Gérald Sibleyras, Le Banc, mise en scène : Christophe Lidon, int. : Philippe Chevallier et Régis Laspalès, Théâtre Montparnasse, 25 mars-31 mai 2008
Paul et Vladimir, un pianiste à quatre mains depuis vingt ans, ont reçu un prix pour leur dernière interprétation et une résidence artistique en vue de travailler leur prochaine tournée au Japon. Le Tyrol, un chalet, Rostropovitch, ancien résident – on l'entend encore, la montagne – Trüdi, jeune et voluptueuse cuisinière en coulisses, peluche italo-autrichienne, avec un umlaut, le paradis, quoi… Seulement, ils parlent, l'un fléchit, l'autre s'infléchit dans une aventure alpestre avec Trüdi et le banc rétrécit. Finalement, comme il est dit : il ne se passe rien – rien d'autre qu'un jeu de scène, en attendant…
Chevallier et Laspalès sont deux clowns, un Blanc et un Auguste, les artistes emblématiques du cirque traditionnel. Le rôle noble revient au second, le premier n'étant qu'un faire-valoir (au demeurant essentiel !), un second rôle qui, pris de vertige dans le tableau, se rebelle et – est-ce un effet du vertige ? – tombe en dépression.
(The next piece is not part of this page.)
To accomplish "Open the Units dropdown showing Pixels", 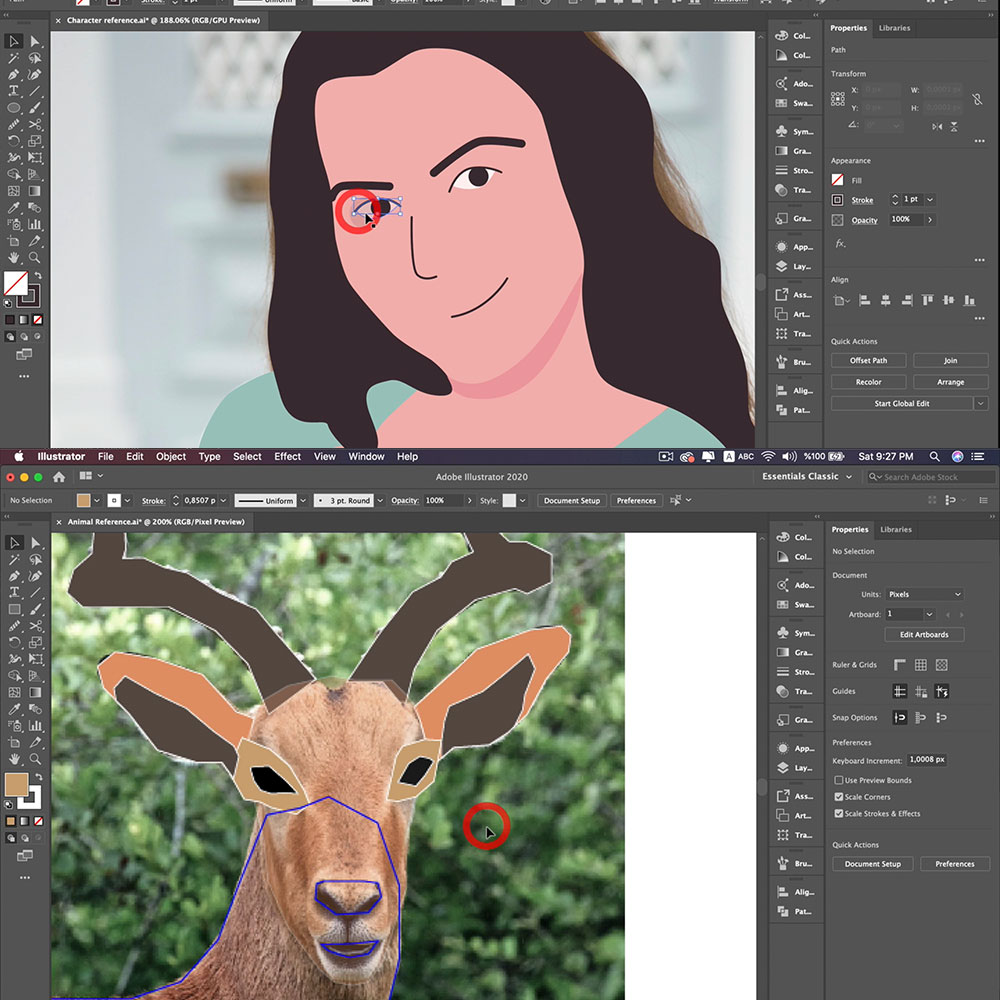I will [x=924, y=594].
L’Auguste doit faire rire dès son entrée, par quelques mots sans importance, ou une annonce tragique (je vais me détruire – Pierre Desproges) ou un appel déchirant (maman ! – Guy Bedos), ou même par le silence (Coluche, prenant deux à trois minutes, selon les soirs, avant de lancer : c'est l'histoire d'un mec... vous la connaissez ?).
La pierre et le ciment se sont déjà distingués, la colle ne tient plus. La scène de ménage – c'est de l'amour – se poursuit sur le même ton jusqu'à la fin vertigineuse, comme une fugue inversée, où Paul entend Rostropovitch – alors qu'il a déclaré, dès le commencement : Rostropovitch est mort.
En entendant Rostropovitch… en attendant Godot ? c'est vous qui entendez.